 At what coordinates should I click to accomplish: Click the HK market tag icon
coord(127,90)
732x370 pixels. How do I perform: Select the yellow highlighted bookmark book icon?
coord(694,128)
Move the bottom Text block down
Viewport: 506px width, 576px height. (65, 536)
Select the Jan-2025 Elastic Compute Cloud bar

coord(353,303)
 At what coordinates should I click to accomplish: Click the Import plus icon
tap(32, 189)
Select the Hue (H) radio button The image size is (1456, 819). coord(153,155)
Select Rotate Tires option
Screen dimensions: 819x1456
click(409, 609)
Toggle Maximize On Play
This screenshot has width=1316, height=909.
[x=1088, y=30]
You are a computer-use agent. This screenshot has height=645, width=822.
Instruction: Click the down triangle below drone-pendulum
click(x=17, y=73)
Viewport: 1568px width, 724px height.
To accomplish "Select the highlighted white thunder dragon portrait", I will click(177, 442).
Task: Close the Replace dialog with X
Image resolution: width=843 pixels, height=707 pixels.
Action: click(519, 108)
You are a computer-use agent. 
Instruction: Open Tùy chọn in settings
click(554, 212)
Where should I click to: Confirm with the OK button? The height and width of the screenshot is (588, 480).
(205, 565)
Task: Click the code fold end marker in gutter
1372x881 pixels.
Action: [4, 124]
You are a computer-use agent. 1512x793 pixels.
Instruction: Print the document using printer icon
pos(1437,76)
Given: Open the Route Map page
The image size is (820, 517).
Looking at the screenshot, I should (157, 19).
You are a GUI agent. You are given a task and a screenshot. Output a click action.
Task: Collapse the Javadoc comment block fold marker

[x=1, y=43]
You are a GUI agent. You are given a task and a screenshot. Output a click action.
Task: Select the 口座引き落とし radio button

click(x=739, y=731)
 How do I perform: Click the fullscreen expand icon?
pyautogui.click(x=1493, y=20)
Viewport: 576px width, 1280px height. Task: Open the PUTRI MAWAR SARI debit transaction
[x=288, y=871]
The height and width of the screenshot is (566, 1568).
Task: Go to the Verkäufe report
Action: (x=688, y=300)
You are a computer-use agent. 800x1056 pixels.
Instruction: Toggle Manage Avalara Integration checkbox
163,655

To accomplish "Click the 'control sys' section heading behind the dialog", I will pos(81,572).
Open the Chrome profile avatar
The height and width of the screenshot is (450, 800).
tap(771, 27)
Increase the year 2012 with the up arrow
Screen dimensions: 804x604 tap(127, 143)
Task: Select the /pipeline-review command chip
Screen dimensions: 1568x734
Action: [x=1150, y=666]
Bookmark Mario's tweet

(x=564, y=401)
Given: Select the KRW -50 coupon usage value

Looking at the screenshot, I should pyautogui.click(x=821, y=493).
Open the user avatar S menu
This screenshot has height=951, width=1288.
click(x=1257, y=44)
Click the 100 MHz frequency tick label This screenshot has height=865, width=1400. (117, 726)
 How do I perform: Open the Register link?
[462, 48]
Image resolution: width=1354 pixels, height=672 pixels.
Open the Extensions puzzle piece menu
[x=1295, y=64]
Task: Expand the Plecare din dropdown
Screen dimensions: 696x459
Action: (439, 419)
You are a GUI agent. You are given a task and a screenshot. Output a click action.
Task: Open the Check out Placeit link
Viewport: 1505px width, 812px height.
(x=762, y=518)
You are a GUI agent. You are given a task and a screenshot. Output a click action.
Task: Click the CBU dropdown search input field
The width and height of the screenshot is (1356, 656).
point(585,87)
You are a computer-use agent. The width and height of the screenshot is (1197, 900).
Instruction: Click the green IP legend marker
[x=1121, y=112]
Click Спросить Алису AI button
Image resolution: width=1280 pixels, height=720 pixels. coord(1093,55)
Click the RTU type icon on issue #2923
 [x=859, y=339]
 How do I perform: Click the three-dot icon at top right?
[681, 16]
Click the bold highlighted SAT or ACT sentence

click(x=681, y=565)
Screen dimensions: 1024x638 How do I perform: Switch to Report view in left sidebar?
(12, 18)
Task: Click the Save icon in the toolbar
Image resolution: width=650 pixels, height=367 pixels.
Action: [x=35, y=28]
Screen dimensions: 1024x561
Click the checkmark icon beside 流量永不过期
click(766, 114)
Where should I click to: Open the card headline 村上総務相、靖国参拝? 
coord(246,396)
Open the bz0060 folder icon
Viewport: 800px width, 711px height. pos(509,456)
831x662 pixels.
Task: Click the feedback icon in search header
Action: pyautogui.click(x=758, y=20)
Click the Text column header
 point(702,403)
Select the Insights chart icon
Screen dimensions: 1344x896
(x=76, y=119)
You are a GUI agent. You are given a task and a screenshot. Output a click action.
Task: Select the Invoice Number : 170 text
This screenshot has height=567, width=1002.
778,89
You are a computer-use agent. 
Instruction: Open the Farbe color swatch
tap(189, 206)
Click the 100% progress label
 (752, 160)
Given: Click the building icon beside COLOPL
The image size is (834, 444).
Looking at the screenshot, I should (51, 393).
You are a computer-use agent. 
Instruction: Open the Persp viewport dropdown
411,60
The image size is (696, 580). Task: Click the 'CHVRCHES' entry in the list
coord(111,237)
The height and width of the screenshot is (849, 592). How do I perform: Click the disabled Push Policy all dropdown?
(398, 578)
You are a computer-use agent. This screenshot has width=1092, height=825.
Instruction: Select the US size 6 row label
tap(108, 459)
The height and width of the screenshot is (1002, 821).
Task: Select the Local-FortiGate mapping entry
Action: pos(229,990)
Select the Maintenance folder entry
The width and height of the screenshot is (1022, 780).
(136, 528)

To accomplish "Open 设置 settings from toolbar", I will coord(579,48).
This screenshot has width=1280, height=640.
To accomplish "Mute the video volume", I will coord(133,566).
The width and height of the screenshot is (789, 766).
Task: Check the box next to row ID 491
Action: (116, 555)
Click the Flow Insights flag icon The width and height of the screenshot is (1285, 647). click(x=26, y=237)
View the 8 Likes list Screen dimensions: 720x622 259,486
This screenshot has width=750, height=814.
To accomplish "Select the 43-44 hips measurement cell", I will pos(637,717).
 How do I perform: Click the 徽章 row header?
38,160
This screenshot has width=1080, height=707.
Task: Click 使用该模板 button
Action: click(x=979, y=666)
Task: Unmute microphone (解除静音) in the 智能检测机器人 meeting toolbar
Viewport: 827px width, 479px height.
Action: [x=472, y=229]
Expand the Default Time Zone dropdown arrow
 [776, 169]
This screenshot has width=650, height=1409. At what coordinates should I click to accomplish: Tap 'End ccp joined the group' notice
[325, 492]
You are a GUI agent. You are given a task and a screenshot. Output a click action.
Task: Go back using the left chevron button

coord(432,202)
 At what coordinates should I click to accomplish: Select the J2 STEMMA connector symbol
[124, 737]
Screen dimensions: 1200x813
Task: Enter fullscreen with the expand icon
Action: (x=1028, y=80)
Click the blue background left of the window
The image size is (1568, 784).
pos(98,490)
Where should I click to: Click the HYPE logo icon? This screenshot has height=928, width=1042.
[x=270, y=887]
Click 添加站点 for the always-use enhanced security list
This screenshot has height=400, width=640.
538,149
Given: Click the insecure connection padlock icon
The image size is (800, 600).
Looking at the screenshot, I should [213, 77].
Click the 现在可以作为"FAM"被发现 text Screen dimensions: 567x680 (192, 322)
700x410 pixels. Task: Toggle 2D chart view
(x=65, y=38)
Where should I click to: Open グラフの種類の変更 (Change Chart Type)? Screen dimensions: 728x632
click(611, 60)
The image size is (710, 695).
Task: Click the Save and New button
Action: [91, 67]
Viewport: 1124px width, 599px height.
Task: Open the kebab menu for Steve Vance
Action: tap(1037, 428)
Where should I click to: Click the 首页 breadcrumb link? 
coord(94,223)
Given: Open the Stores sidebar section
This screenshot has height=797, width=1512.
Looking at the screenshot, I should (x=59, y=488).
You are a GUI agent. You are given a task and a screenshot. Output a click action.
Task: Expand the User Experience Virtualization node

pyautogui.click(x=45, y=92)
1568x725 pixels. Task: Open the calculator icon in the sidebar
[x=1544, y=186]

What the task asks
Tally every line in the listing above that contains "section", then state only the total.

Written solution
2